Animals fall out over trade mark
Written by Michael Coyle on 15 November 2013« Return to Reading Room
In 2004 John Steele, the former drummer of 60s rock band The Animals, applied to register the words ‘The Animals’ as a trade mark to use in relation to CDs and music recordings in class 9 and live performances in class 41 of the Nice Classification.
This was following the band's success in the 1960s with their hit ‘the House of the Rising Sun’. This was opposed under section 5(4) (a) of the Trade Marks Act 1994 by Eric Burdon who was the group's lead singer.
This subsection states that an application shall not be registered in the UK or is liable to be prevented “by virtue of any rule of law (in particular, the law of passing off) protecting an unregistered trade mark or other sign used in the course of trade.”
Thus if Steele used the trade mark he could be sued by Burdon or any of the other original band members for passing off.
The hearing office concluded that no goodwill still existed, in that the goodwill the group had accrued in the 1960s had disappeared years prior to Steel’s application. This was because the group formed in 1963 and broke up in 1966 and the odd reunion and charity events and being placed in the Hollywood Rock Walk Hall of Fame in 2001 did not establish the existence of goodwill.

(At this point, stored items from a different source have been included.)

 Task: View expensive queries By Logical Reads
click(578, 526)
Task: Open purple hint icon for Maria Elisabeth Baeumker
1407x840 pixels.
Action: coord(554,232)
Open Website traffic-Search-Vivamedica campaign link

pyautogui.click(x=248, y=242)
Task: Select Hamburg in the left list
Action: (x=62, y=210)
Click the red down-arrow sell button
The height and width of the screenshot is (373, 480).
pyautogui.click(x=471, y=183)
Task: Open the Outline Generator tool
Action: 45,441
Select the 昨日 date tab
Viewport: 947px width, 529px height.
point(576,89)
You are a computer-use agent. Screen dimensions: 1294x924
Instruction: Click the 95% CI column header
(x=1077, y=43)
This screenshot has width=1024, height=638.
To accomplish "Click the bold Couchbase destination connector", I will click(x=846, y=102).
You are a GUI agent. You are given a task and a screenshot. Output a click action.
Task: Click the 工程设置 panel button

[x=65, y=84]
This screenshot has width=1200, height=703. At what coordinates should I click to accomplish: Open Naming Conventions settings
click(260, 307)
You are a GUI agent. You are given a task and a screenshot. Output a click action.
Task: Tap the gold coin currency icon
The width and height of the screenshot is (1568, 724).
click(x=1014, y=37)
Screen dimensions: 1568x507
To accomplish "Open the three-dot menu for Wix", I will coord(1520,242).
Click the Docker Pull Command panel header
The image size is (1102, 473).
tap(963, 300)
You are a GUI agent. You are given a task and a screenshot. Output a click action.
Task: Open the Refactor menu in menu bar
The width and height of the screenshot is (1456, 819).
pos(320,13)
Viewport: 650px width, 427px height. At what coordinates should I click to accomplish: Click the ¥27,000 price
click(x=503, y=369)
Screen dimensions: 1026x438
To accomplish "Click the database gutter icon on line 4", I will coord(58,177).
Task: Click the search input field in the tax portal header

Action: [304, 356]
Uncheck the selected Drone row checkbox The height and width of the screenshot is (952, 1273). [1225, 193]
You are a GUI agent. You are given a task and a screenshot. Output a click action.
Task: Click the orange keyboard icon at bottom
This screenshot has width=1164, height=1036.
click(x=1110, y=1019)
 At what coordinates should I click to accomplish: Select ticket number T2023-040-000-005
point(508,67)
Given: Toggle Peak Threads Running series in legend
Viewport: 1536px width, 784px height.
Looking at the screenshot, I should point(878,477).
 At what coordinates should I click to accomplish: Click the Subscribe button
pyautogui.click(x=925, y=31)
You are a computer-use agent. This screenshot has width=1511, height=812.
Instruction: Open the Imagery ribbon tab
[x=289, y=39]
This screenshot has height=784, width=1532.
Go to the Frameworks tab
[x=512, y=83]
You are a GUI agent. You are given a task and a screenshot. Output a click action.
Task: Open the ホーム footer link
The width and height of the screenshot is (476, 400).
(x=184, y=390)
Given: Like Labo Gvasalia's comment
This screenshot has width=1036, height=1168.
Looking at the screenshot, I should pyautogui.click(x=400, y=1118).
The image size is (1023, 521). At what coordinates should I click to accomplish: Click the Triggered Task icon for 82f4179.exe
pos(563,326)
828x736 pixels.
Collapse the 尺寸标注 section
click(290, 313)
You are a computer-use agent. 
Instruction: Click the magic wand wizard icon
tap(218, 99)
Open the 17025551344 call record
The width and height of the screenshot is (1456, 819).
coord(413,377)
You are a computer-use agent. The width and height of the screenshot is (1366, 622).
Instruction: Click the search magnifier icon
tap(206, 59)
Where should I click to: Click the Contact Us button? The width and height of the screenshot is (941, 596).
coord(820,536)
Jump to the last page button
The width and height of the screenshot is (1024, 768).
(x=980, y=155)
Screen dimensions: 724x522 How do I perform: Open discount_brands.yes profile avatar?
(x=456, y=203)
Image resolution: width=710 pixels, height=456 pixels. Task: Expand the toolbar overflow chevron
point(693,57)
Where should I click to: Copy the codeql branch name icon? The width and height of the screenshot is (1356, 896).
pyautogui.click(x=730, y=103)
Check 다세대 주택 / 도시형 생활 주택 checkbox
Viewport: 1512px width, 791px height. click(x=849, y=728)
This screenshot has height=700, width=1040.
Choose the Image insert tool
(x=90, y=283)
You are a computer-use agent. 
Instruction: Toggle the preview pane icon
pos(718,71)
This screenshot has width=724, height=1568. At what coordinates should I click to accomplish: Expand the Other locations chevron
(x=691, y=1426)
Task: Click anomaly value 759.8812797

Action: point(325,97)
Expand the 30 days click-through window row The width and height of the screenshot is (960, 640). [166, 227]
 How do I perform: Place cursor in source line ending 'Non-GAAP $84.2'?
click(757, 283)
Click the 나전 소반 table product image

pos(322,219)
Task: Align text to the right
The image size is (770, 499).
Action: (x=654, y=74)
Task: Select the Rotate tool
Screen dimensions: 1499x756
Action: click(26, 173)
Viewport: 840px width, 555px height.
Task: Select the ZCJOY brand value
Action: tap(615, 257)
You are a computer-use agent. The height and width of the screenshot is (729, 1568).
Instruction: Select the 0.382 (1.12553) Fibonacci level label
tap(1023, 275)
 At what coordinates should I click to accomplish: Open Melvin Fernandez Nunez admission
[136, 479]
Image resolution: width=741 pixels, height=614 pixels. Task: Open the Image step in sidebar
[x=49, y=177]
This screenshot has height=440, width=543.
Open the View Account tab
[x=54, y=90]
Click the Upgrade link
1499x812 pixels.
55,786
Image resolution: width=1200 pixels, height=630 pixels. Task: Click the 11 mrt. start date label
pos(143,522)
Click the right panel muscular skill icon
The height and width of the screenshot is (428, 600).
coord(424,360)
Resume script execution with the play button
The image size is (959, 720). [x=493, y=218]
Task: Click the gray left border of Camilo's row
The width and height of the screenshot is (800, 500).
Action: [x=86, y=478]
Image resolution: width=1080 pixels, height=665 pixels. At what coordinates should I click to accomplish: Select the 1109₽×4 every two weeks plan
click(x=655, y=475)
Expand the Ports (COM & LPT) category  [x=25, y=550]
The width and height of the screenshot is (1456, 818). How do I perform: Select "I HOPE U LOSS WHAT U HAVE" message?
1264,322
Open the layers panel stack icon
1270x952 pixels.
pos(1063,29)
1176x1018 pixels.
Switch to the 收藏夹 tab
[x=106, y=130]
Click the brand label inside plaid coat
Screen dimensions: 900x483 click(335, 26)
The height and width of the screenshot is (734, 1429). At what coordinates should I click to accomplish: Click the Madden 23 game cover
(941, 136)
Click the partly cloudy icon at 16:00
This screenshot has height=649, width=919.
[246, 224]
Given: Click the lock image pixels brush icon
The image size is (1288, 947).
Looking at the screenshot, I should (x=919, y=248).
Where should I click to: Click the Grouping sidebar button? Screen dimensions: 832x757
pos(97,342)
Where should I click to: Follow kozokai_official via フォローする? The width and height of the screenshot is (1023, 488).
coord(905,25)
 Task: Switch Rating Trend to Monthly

Accordingly his action under section 5 (4) (a) failed. Burdon appealed this decision on the basis that the office had been erroneous when deciding that no goodwill existed in the trade mark ‘The Animals’ at the time of Steel’s application. Burdon’s appeal was successful.
Geoffrey Hobbs QC allowed Burdon’s appeal and gave several reasons. He stated:
“Steel's use of the name THE ANIMALS was likely to give rise to the mistaken belief that any band performing under that name was the full successor in title to the business of the group originally called by that name. Such misrepresentation was liable to damage the economic value of the goodwill and reputation of the business signified by the name THE ANIMALS. It was thus open to Burdon, as one of the members of the group at its last performance in 1983, to invoke the law of passing off for the protection of the goodwill and reputation to which the group members were collectively entitled.”
It was held that Steele was not entitled to claim the entire goodwill and reputation of the ‘The Animals’ band and relevant consent was required from the remaining right holders in order for John Steel to register the trade mark. The original decision was therefore overturned and the opposition was upheld.